Personal information
- Born: April 13, 1939 (age 87) New York, U.S.
- Listed height: 5 ft 11 in (1.80 m)
- Listed weight: 185 lb (84 kg)

Career information
- High school: Syracuse (NY) North
- College: Syracuse
- NFL draft: 1962: 14th round, 190th overall pick

Career history
- 1962–1964: Hamilton Tiger-Cats

Awards and highlights
- Grey Cup champion (1963); National champion (1959);

= Dick Easterly =

American gridiron football player (born 1939)

Richard B. Easterly (born April 13, 1939) is an American former football player. He played wide receiver the Hamilton Tiger-Cats of the Canadian Football League (CFL), and won the Grey Cup with the Tiger-Cats in 1963.

Easterly played college football at Syracuse University, participating in the Syracuse University 1959 National Football Cotton Bowl, Orange Bowl, Liberty Bowl where he was the MVP, Blue Gray Game, North/South Game, and the US Bowl. He also went to the College Baseball World Series. He was invited to training camp for the San Francisco 49ers but wound up playing for the Hamilton Tiger-Cats from 1962 to 1964. In his first CFL game, he scored two touchdowns. His most productive period was his rookie season, when, despite playing just four games, he caught 15 passes for 378 yards (25.2 yards/catch), one for 79 yards, and five touchdowns. He also caught 15 passes in 1963 but only one in 1964. He also served as a punt and kick returner.

In 2012, Easterley was inducted into the Greater Syracuse Sports Hall of Fame.

^^^^^^^^^^^^^^^^

* EXERCISE REQUIREMENTS
#1 Repeat the Dick Easterly profile word for word, starting with "Awards and highlights" and going on through "Tiger-Cats in 1963.".
#2 According to the Dick Easterly profile, how many touchdowns did Easterly score in his first CFL game?

^^^^^^^^^^^^^^^^

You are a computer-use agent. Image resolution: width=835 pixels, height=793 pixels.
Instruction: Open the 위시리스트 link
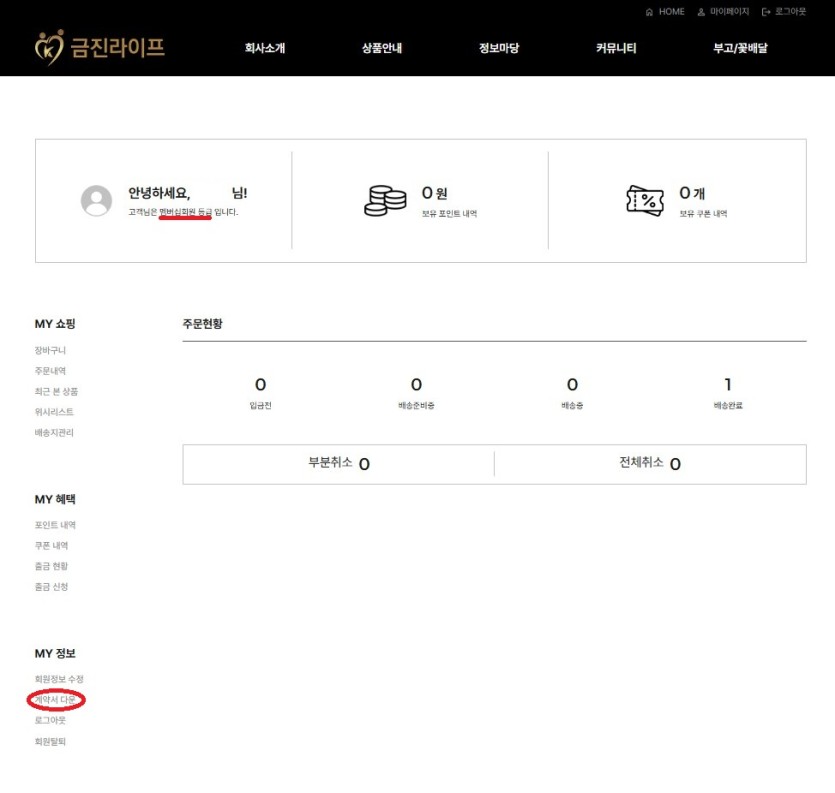click(x=54, y=412)
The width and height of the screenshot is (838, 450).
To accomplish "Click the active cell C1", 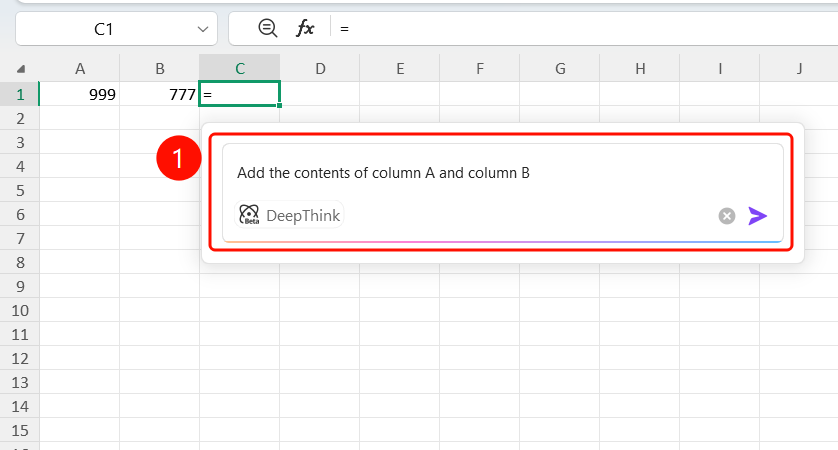I will 239,94.

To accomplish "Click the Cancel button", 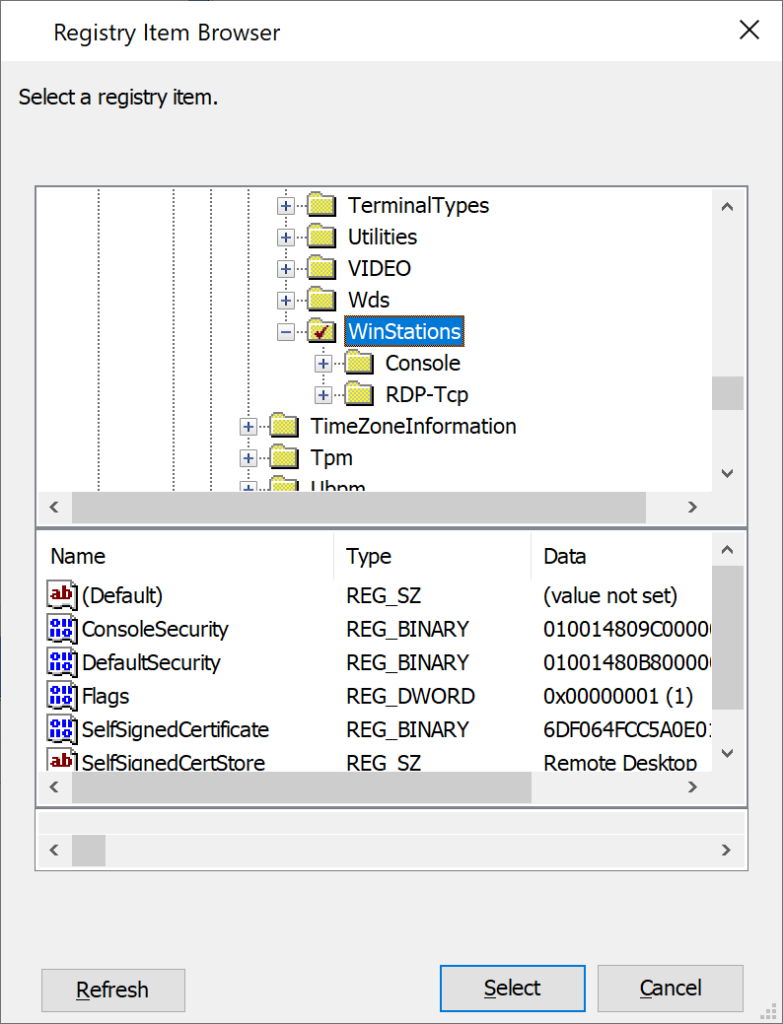I will 670,989.

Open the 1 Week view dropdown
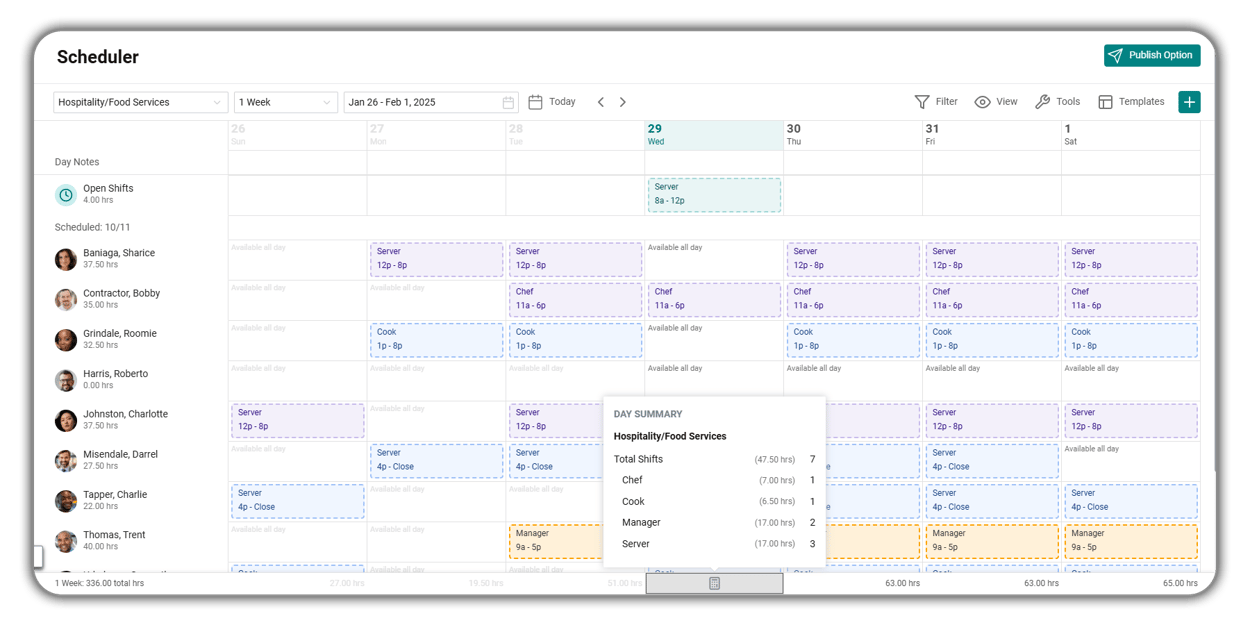pyautogui.click(x=283, y=101)
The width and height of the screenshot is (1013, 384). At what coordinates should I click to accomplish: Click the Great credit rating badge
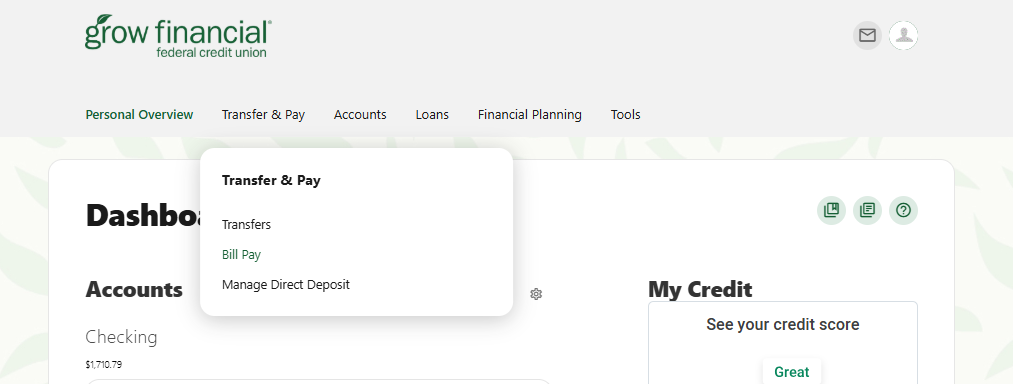pyautogui.click(x=791, y=372)

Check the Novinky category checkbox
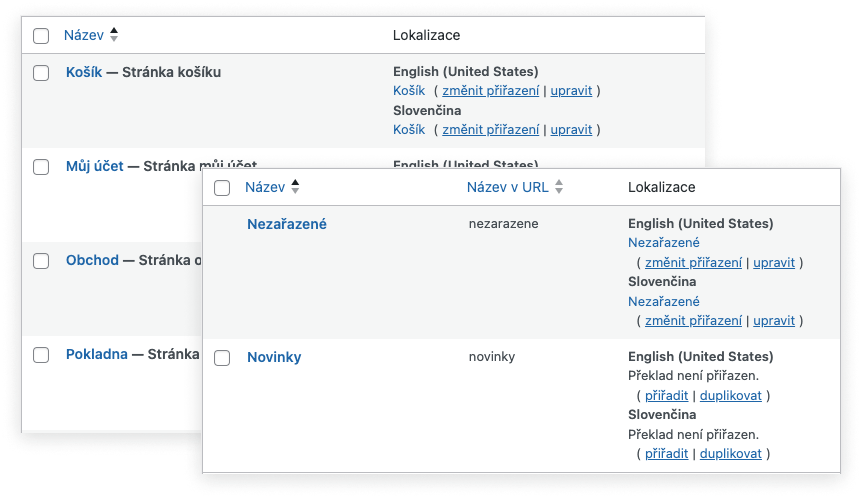222,358
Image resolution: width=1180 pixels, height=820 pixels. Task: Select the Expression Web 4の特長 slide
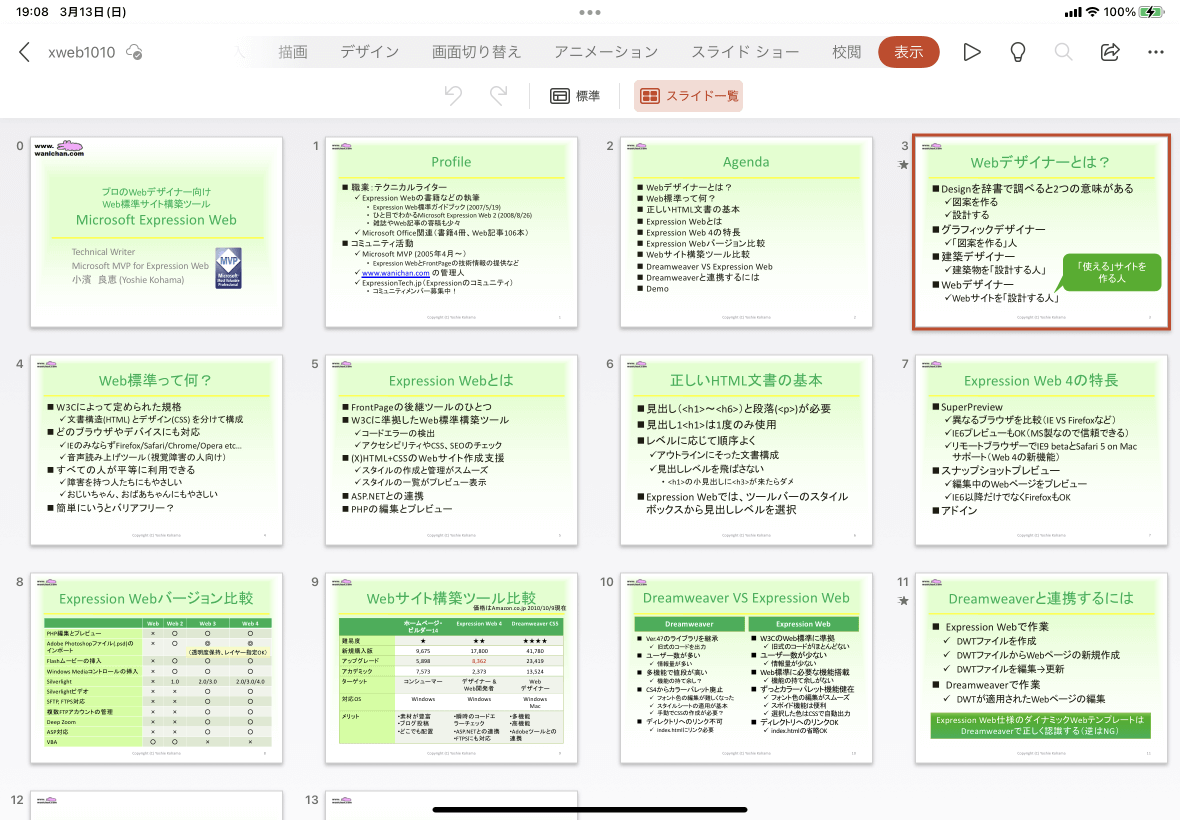coord(1041,451)
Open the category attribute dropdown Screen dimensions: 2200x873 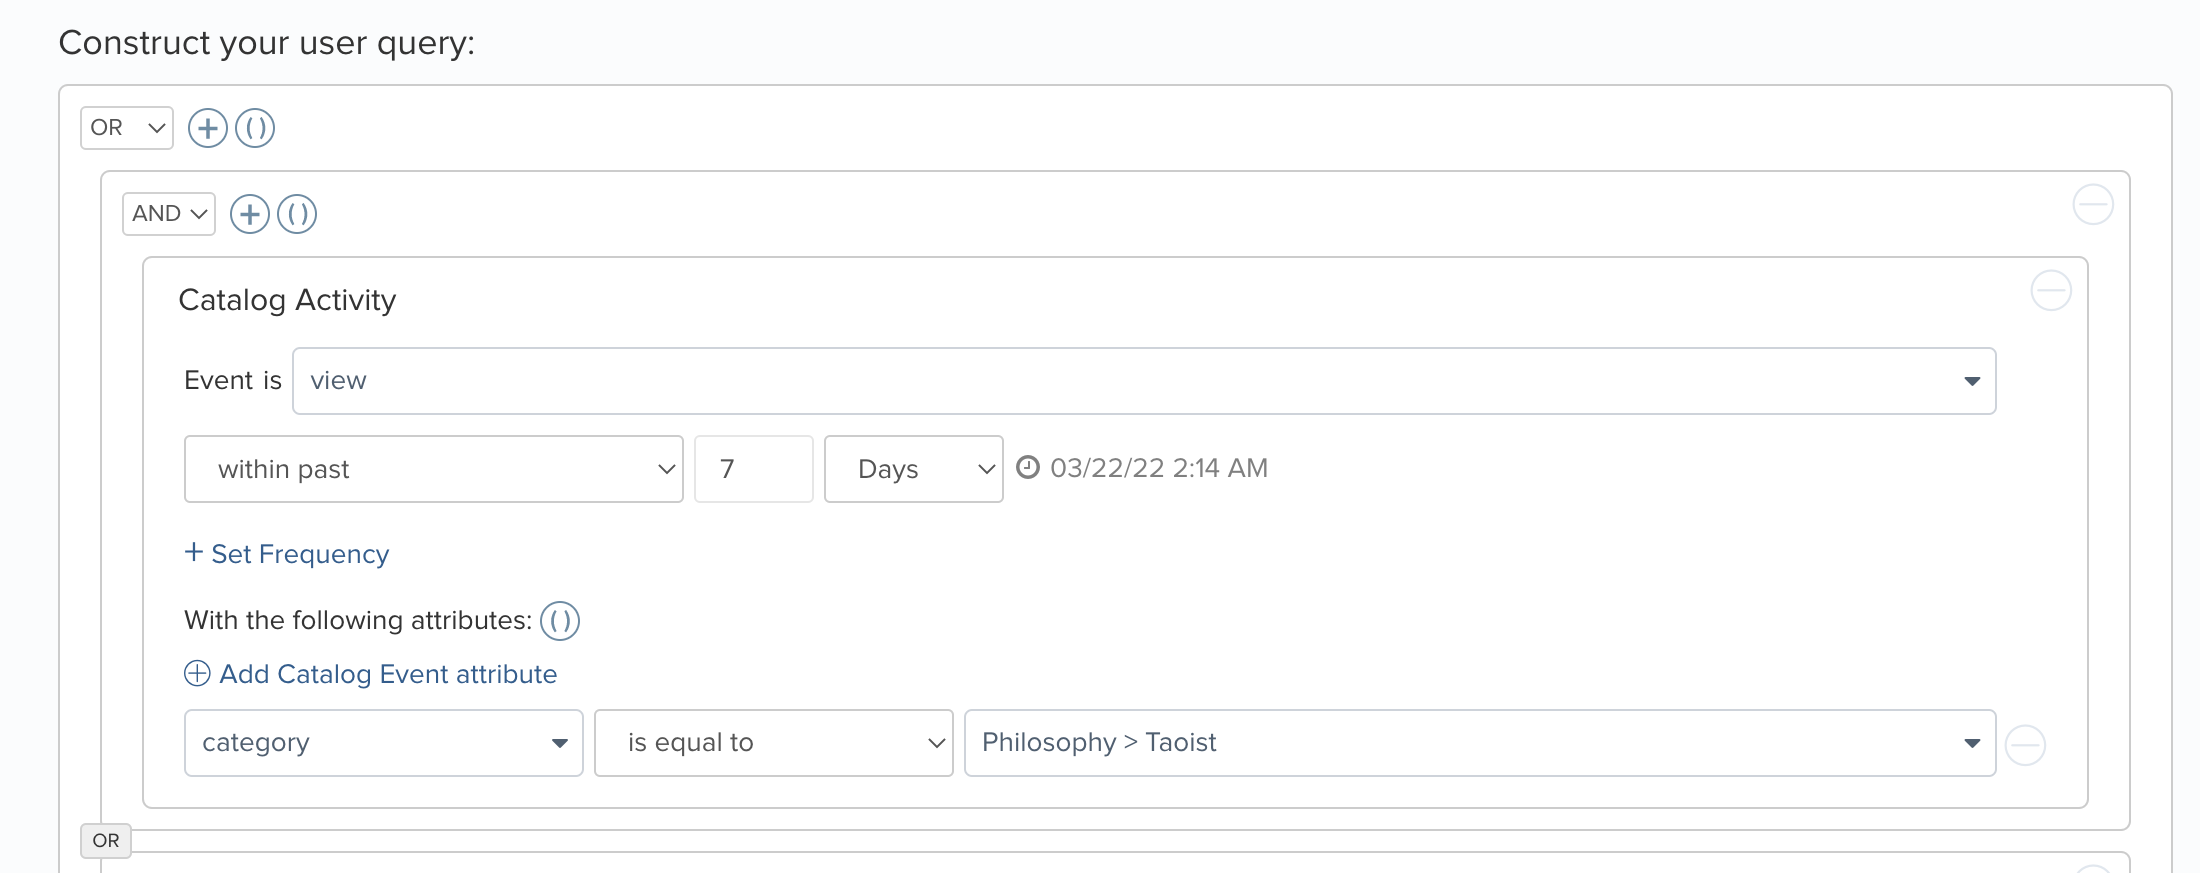click(384, 743)
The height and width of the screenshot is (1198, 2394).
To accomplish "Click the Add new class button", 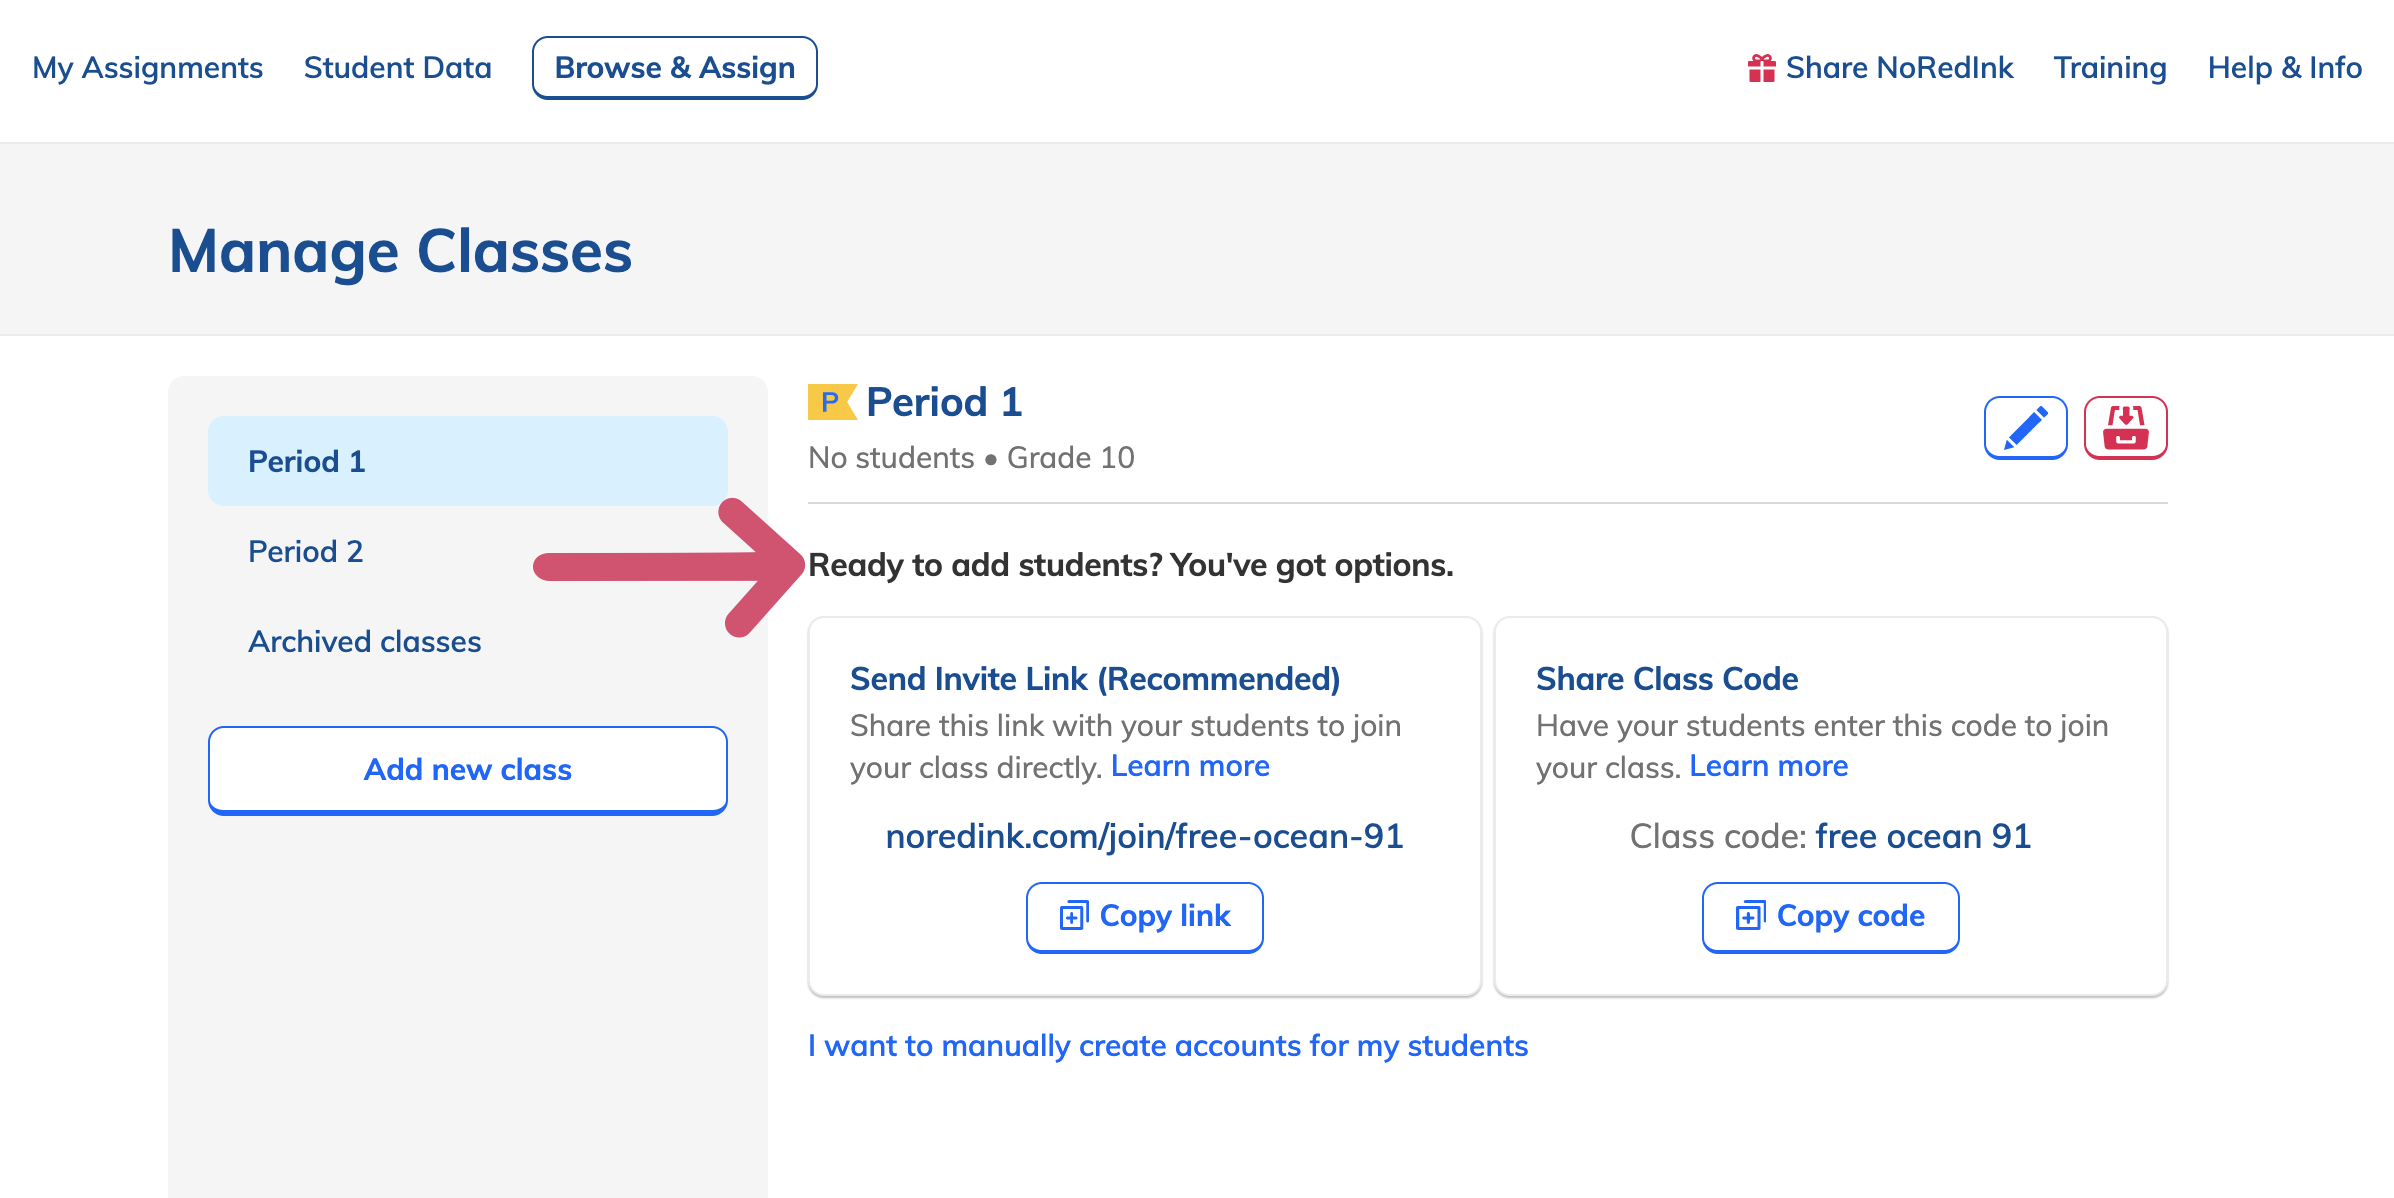I will point(468,770).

^^^^^^^^^^^^^^^^

* SOLUTION LIST
#1
Awards and highlights
- Grey Cup champion (1963); National champion (1959);

= Dick Easterly =

American gridiron football player (born 1939)

Richard B. Easterly (born April 13, 1939) is an American former football player. He played wide receiver the Hamilton Tiger-Cats of the Canadian Football League (CFL), and won the Grey Cup with the Tiger-Cats in 1963.

#2 Two.